Wahlkampfgeschenk für Obama: „Legitime Vergewaltigung“

Der Republikaner Todd Akin löst in den USA mit verqueren Äußerungen zu Vergewaltigungen einen Sturm der Entrüstung aus. Selbst das eigene Lager ist entsetzt.

Mit seiner verqueren Ansicht von „legitimen Vergewaltigungen“ hat sich Republikaner Todd Akin viele Feinde gemacht. Bild: dapd

WASHINGTON taz | „Ich bin kein Schlappschwanz,“ sagt Todd Akin. Trotz immer lauter werdender Aufforderungen aus der Republikanischen Partei hält er am Dienstagmorgen noch an seiner Kandidatur für den US-Senat fest. In einem gleichzeitig veröffentlichten Interview entschuldigt er sich für seine „falschen Worte“. Und bittet um Vergebung der Wähler. „Vergewaltigung“, korrigiert sich der Kandidat im Bundesstaat Missouri am Dienstagmorgen, „ist böse. Sie kann zu Schwangerschaft führen.“

Akin hatte am Sonntag mit einem Interview mit einem Fernsehsender in St. Louis (Missouri) eine Protestlawine losgetreten. Er behauptete, eine Schwangerschaft sei nach einer „legitimen Vergewaltigung“ sehr selten. Der weibliche Körper, so Akin, habe Wege, „das ganze Ding auszuschalten“. In jedem Fall sprach er sich gegen eine Abtreibung aus. „Irgendeine Bestrafung“, solle es geben, sagte er.
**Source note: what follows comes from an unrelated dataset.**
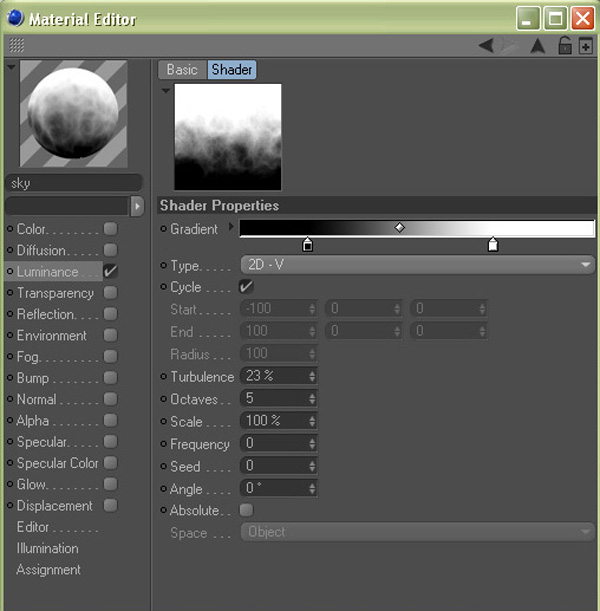The height and width of the screenshot is (611, 600).
Task: Open the Assignment page
Action: pyautogui.click(x=48, y=570)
In der heißen Phase des US-Wahlkampfes schlug das Interview von Akin wie eine Bombe ein. Führende RepublikanerInnen gingen auf Distanz. Präsidentschaftskandidat Mitt Romney nannte Akins Interview „unentschuldbar und einfach falsch“.

Aus Massachusetts sagte der republikanische Senator Brown, es sei „empörend, unpassend und falsch“, und forderte Akin auf, seine Kandidatur aufzugeben. Aus Texas kündigte der Koordinator des republikanischen Senatswahlkampfes an, Akin den Geldhahn zuzudrehen. Auch der Texaner John Cornyn forderte Akin zum Verzicht auf seine Kandidatur auf. GynäkologInnenverbände erklärten, Akins Worte seien aus medizinischer Perspektive falsch.

Wahlkampfgeschenk für Demokraten

Bei den DemokratInnen nutzte Präsident Barack Obama Akins Interview für einen seiner seltenen Auftritte im Presseraum des Weißen Hauses. „Eine Vergewaltigung ist eine Vergewaltigung“, sagte der Präsident scharf. Und in Missouri kritisierte die demokratische US-Sentatorin Claire McCaskill ihren Herausforderers. McCauskill ist eng mit Obama verbündet. Ihre Wiederwahl im ländlich-konservativen Missouri war zuletzt gefährdet. Jetzt kann sie wieder hoffen.

Der 65-jährige Akin ist kein Neuling in der Politik. Er sitzt seit fünf Legislaturperioden im Abgeordnetenhaus. Und er ist ein Favorit der radikalen AbtreibungsgegnerInnen. Er sprach sich bei sämtlichen Gelegenheiten gegen jede Form von Abtreibung aus – selbst bei Vergewaltigung und Inzest.

Damit ist er nicht weit von den Positionen führender RepublikanerInnen entfernt. Auch Vizepräsidentschaftskandidat Paul Ryan ist ein erklärter Abtreibungsgegner unter allen Umständen. Er stimmte Gesetzen zu, die den Transport von minderjährigen ungewollt Schwangeren zu einer Abtreibung in einen anderen Bundesstaat verhindern sollen.

Bei dem neuen Streit über „legitime Vergewaltigung“ und das Recht von Frauen auf Selbstbestimmung, weniger als 100 Tage vor den Wahlen, geht es um sehr viel mehr als den Senatssitz für Missouri. Schon der wäre wichtig für eine etwaige Umkehrung der Mehrheitsverhältnisse im Senat, wo gegenwärtig noch die DemokratInnen eine knappe Mehrheit haben.

Doch Akins Worte können Auswirkungen auf Wählerinnen im ganzen Land haben. Frauen sind eine der meistumworbenen WählerInnengruppen. Schon vor Akins Worten zeigten alle Umfragen, dass Frauen eher zu einer Stimmabgabe zugunsten von Präsident Obama neigen. Deswegen sehen sich republikanische Spitzenpolitiker wie Romney und Brown gezwungen, sich von ihrem Hauptthema – der Wirtschaftspoiltik – abzuwenden, um Akin zurechtzuweisen.